*Supplied entries*.
=== Begin Enclosure ===

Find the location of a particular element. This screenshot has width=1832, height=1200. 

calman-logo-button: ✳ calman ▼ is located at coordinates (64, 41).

=== End Enclosure ===
=== Begin Enclosure ===

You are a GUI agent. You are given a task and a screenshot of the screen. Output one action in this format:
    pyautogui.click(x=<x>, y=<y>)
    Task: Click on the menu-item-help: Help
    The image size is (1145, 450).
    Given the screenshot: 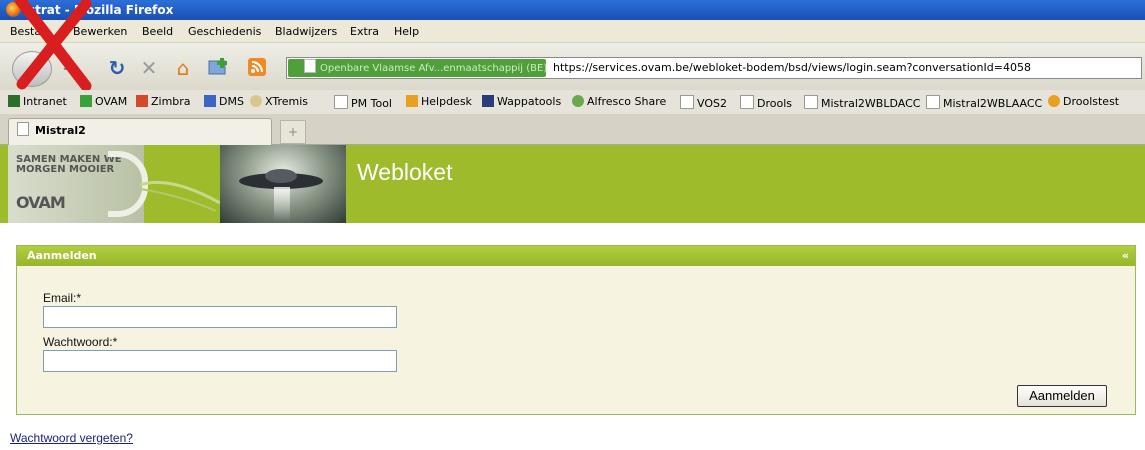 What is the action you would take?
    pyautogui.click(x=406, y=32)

=== End Enclosure ===
=== Begin Enclosure ===

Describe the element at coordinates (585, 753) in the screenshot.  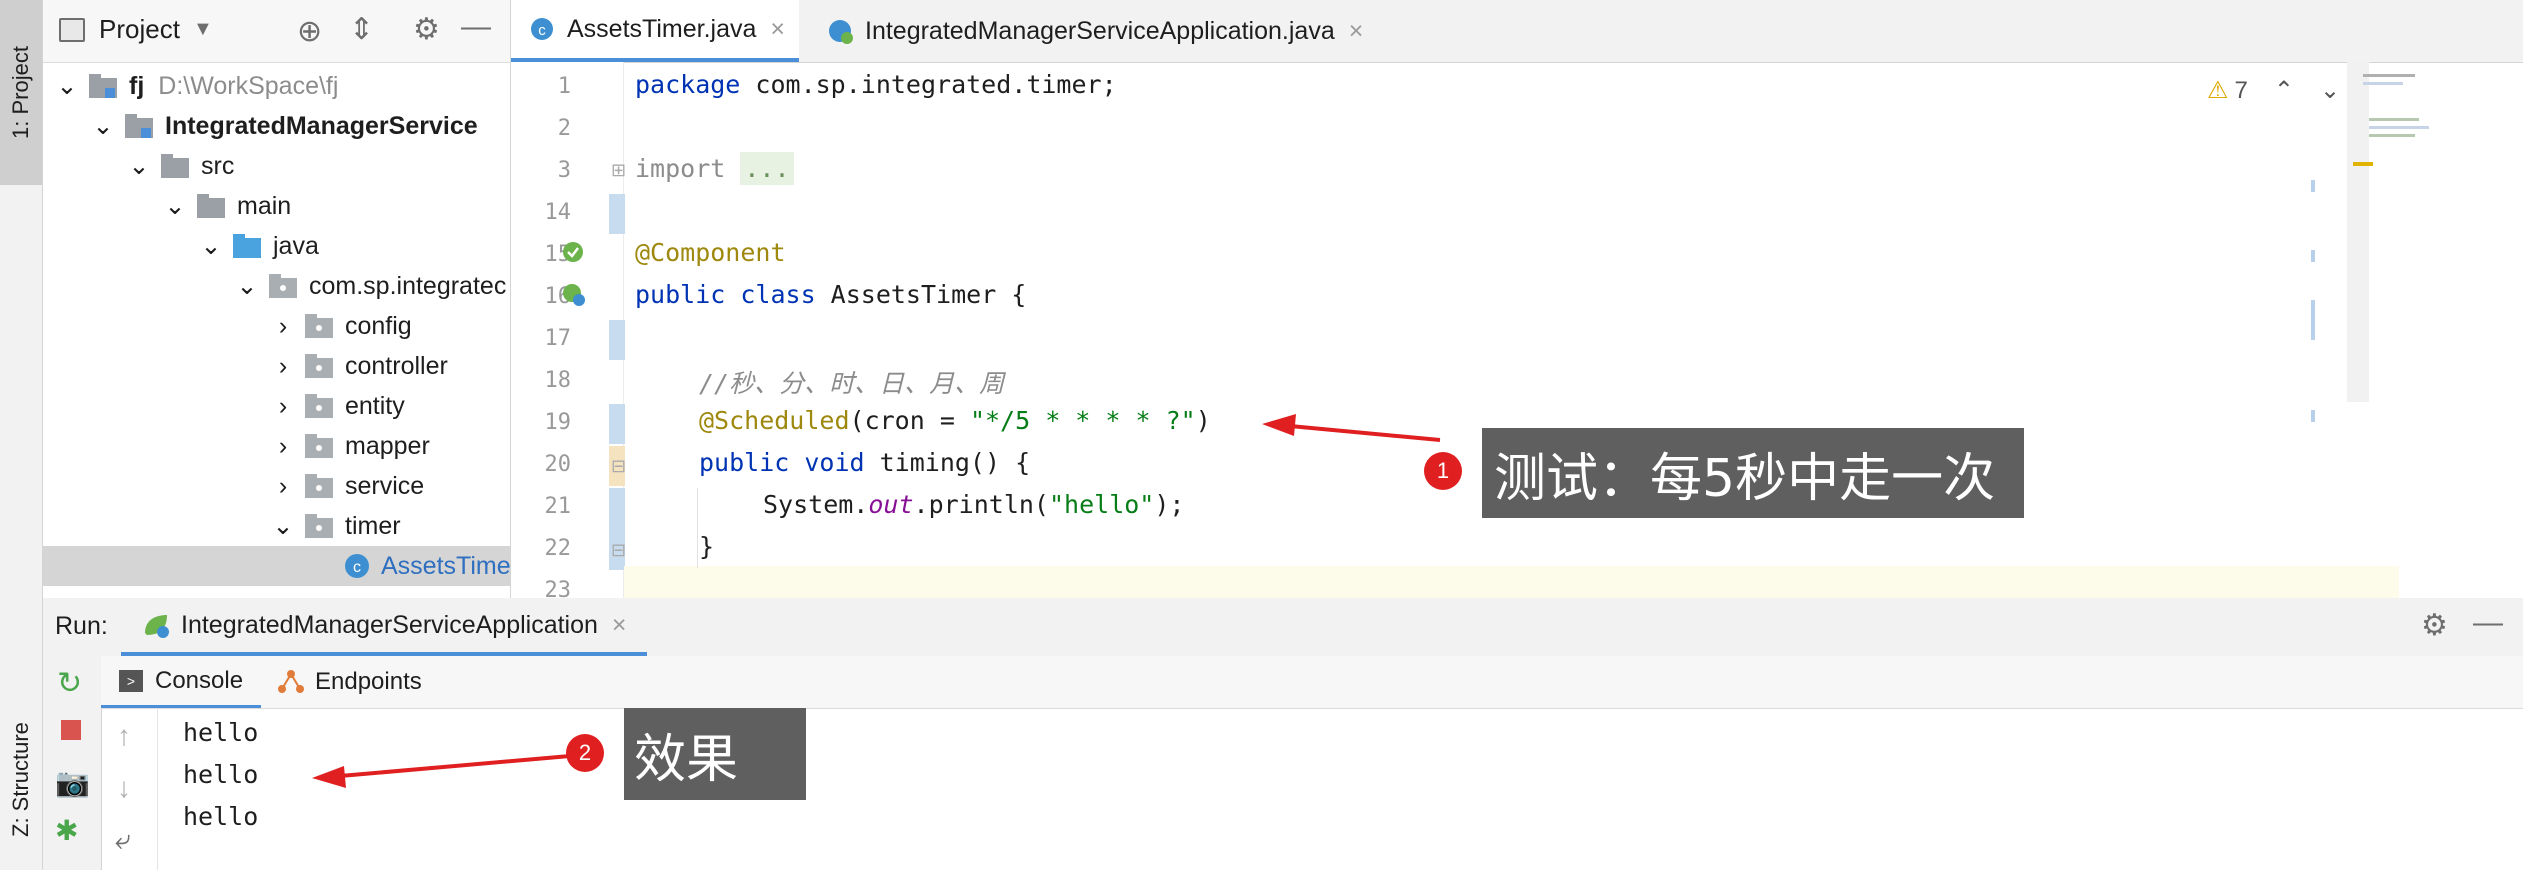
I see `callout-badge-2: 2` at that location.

=== End Enclosure ===

*What is needed*.
Collect each line of the data above that contains the string "location", treating uppercase and lowercase as different.

*Task response*.
Find the location of a particular element. This screenshot has width=1832, height=1200. 
I see `callout-badge-2: 2` at that location.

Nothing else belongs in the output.